PBF is facing decreasing margins, due to fewer shipments of more profitable heavy crude oil as well as a convoluted system for calculating ethanol fuel additives in gasoline
The loss compared to income from operations of $234.8 million for the second quarter of 2016. Excluding special items, second quarter 2017 income from operations was $39.9 million as compared to income from operations of $77.0 million for the second quarter of 2016.
Special items in the second quarter 2017 results include a net, non-cash, after-tax loss of $91.6 million, an inventory adjustment which decreased operating income, and an after-tax charge of $15.4 million as a result of costs incurred from the retirement of PBF Holding Company LLC’s 8.25% senior secured notes which were redeemed during the quarter.
The company reported a second quarter 2017 net loss of $104.2 million, and a net loss attributable to PBF Energy Inc. of $109.7 million.
This compares to net income of $120.6 million, and net income attributable to PBF Energy Inc. of $103.5 million for the second quarter 2016.

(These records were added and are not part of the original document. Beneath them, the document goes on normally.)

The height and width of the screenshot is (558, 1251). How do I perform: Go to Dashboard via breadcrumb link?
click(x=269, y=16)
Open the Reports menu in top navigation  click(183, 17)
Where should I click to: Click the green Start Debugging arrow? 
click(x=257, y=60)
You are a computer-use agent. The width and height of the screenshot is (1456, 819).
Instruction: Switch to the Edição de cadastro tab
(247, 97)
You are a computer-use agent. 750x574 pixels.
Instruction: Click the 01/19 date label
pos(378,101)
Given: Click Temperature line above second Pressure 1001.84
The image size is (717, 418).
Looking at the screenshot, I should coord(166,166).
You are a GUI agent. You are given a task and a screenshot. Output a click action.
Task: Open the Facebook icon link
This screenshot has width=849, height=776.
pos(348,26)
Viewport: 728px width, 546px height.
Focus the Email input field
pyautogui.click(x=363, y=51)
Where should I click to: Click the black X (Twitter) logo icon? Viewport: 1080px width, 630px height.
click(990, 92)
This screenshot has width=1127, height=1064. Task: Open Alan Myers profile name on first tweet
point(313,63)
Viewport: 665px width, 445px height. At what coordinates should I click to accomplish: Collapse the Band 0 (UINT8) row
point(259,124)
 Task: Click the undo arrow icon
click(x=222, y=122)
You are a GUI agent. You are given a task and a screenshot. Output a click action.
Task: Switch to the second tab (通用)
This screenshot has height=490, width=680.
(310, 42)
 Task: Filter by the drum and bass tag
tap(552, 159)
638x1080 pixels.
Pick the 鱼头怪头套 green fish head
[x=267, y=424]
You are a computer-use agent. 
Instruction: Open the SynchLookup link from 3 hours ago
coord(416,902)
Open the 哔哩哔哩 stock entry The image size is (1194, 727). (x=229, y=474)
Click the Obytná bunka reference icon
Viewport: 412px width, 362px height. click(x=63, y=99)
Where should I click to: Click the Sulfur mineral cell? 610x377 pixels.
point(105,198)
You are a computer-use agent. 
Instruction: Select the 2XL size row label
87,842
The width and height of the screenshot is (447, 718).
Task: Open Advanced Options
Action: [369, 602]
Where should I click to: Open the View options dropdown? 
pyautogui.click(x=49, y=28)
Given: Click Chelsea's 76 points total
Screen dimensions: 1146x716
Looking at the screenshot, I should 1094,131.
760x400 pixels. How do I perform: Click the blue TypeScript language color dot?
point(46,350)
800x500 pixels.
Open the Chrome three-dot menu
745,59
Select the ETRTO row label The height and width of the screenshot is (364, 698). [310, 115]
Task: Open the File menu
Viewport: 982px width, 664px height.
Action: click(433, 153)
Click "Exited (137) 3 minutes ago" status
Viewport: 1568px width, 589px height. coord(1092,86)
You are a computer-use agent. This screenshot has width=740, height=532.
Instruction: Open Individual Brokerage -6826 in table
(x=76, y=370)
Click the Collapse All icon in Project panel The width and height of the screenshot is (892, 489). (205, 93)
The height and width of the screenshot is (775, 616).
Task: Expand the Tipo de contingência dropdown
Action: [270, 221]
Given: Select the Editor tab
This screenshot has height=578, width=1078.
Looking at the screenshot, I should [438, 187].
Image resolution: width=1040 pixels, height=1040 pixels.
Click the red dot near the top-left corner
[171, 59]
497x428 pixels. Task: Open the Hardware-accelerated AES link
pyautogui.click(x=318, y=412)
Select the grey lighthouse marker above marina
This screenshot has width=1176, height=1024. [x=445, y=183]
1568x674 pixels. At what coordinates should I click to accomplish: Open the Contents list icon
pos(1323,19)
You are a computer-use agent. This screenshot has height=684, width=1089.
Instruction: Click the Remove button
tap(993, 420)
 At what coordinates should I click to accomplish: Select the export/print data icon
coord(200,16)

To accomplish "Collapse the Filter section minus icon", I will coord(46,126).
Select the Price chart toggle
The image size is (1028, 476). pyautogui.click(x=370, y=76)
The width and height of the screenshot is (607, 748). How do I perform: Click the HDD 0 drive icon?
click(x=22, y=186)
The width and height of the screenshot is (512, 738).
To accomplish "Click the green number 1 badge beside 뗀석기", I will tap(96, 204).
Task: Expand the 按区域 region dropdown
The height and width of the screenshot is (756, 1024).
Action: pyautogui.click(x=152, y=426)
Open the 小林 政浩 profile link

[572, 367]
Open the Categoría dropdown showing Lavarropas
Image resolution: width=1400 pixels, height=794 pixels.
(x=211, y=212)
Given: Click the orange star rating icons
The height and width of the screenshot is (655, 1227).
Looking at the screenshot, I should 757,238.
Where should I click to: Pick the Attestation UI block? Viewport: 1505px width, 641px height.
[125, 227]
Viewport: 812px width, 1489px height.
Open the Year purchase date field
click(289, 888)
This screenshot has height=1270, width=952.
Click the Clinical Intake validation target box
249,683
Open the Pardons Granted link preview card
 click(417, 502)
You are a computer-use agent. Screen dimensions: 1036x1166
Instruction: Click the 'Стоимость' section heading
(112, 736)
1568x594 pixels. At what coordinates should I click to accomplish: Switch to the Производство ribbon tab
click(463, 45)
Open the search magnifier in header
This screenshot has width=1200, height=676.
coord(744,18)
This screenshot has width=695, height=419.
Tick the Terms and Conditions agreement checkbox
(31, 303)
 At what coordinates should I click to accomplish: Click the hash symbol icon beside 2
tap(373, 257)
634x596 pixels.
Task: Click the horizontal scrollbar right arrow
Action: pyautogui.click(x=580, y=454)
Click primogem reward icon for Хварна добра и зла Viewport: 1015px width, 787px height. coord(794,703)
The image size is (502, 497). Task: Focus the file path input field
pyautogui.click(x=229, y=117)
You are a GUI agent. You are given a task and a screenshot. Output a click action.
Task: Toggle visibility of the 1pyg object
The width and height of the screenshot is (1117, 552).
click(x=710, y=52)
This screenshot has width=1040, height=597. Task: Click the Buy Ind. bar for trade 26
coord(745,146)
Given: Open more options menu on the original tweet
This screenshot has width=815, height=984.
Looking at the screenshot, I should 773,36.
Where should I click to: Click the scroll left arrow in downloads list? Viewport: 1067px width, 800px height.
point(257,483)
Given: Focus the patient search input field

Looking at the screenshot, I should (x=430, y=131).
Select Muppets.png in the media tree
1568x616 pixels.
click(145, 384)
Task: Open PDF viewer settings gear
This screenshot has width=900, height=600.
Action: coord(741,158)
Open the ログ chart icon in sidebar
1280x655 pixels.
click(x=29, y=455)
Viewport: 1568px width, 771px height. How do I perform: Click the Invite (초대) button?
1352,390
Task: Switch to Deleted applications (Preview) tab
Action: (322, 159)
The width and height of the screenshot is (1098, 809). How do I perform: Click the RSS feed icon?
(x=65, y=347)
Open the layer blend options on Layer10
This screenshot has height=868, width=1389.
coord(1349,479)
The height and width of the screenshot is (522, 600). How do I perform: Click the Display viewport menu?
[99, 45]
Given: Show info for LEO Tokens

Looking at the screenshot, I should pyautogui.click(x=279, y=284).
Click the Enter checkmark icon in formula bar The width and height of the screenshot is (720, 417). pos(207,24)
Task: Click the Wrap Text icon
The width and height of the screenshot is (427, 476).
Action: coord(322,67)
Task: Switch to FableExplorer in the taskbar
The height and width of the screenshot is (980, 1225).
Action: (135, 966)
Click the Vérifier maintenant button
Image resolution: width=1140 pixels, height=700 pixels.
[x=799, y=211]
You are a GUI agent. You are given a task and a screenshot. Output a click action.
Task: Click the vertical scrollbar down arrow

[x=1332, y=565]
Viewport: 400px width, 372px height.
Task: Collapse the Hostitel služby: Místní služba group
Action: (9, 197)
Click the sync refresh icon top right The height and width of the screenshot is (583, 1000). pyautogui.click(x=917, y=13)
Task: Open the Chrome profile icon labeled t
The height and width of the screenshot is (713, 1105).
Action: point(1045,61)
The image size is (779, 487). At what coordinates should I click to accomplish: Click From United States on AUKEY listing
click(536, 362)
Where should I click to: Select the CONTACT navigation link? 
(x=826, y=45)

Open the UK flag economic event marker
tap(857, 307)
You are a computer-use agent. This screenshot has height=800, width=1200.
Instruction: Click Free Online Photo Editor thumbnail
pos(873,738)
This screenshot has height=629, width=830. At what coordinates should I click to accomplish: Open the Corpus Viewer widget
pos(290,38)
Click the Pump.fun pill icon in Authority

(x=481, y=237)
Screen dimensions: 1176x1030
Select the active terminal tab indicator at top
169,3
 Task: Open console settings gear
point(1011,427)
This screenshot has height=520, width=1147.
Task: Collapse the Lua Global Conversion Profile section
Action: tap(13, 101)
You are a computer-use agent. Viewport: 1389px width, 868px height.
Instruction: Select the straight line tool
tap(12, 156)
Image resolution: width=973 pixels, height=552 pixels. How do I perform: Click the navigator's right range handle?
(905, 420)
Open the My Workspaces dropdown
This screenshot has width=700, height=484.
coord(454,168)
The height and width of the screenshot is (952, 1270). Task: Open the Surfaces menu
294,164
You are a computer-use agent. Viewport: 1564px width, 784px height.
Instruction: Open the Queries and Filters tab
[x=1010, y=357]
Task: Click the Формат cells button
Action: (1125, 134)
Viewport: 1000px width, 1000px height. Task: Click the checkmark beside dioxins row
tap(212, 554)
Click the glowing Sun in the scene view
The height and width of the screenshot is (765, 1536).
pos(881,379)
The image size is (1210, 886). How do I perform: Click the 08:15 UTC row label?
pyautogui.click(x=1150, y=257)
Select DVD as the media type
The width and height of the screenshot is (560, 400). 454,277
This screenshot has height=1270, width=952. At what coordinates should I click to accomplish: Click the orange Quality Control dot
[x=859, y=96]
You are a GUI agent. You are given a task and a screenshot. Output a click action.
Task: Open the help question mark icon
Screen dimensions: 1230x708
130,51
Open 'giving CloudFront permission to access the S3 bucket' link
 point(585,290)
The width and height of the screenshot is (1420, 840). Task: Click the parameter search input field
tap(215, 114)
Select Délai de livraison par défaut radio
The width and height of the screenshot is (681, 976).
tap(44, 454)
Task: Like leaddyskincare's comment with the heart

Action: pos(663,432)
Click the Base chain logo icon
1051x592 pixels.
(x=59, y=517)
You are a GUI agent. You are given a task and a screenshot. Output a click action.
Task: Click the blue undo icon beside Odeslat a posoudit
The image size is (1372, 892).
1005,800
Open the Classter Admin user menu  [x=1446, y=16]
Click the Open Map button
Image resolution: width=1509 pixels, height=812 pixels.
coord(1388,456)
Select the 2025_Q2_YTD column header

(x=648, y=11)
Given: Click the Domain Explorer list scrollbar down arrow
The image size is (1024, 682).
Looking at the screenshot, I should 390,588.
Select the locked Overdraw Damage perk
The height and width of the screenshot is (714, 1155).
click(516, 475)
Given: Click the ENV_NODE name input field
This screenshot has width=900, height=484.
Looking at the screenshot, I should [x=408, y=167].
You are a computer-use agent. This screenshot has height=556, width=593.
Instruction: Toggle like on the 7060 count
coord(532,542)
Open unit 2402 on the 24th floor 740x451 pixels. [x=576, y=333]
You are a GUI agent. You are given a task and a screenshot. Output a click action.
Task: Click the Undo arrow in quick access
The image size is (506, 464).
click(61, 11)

PBF Energy‘s financial results reflect the consolidation of PBF Logistics LP, a master limited partnership of which PBF indirectly owns the general partner and approximately 44.1 percent of the limited partner interests as of quarter-end.
Tom Nimbley, PBF Energy‘s CEO, said, “Our main focus during the second quarter was to operate our assets safely and reliably and to complete the extensive turnarounds at our Torrance and Delaware City refineries. I am pleased to report that both turnarounds are complete and the refineries are operating well. When combined with the crude unit turnaround at Chalmette during the first quarter, we have successfully executed our major maintenance goals for 2017. Our second quarter results include the impact of this turnaround work and reflect the ongoing pressures of narrow crude differentials and headwinds from the flawed Renewable Fuels Standard.”
Nimbley continued, “Going into the second half of the year, we have five operating refineries, no significant turnaround activity and a refining environment supported by strong domestic and international demand. We are looking forward to the second half of 2017 and demonstrating the capabilities of our refining system.”
The company announced that it will pay a quarterly dividend of $0.30 per share of Class A common stock on August 31 to holders of record as of August 15.